● **Exercise aim**:
Return each line of the listing that has the word "target" in it.

● **Exercise input**:
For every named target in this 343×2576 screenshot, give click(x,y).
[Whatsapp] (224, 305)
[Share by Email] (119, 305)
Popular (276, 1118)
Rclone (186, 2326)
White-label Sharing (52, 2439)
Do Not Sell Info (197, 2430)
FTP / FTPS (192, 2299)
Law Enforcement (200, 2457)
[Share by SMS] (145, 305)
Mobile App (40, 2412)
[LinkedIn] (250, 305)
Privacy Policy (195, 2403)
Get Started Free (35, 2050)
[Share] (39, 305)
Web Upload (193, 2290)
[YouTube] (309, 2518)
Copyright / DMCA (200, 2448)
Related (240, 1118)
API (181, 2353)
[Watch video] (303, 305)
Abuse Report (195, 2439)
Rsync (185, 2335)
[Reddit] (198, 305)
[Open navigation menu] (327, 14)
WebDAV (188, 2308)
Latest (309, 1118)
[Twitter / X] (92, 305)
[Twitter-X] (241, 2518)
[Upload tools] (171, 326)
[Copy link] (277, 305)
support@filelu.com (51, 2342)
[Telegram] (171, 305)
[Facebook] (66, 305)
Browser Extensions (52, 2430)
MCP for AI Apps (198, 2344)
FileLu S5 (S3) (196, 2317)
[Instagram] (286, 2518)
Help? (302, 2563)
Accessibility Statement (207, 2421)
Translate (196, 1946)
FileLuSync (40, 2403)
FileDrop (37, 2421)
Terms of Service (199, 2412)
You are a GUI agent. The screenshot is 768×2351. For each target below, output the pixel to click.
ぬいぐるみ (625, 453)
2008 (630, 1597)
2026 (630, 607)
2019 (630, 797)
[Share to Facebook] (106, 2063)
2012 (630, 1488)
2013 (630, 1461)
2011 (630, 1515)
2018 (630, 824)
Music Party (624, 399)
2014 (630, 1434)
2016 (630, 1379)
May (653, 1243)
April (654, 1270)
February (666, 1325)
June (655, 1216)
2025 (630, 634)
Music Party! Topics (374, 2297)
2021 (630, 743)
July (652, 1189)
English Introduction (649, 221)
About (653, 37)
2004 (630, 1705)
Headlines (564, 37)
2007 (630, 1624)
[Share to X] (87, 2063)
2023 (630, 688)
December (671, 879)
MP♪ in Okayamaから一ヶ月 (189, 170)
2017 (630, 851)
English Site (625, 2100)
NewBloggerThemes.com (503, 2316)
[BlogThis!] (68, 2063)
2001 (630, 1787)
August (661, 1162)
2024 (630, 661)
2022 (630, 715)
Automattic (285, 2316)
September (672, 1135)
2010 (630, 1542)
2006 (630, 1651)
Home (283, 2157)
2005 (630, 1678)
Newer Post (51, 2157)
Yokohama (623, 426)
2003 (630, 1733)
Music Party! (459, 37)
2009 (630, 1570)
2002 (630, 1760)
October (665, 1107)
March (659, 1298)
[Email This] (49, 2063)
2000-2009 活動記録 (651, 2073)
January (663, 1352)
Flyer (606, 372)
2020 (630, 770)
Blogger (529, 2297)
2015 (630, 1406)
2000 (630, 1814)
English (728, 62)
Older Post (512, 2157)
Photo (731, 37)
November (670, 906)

● **Completed exercise**:
For every named target in this 343×2576 screenshot, give click(x,y).
You are a GUI agent. The screenshot is 768×2351. For each target below, output the pixel to click.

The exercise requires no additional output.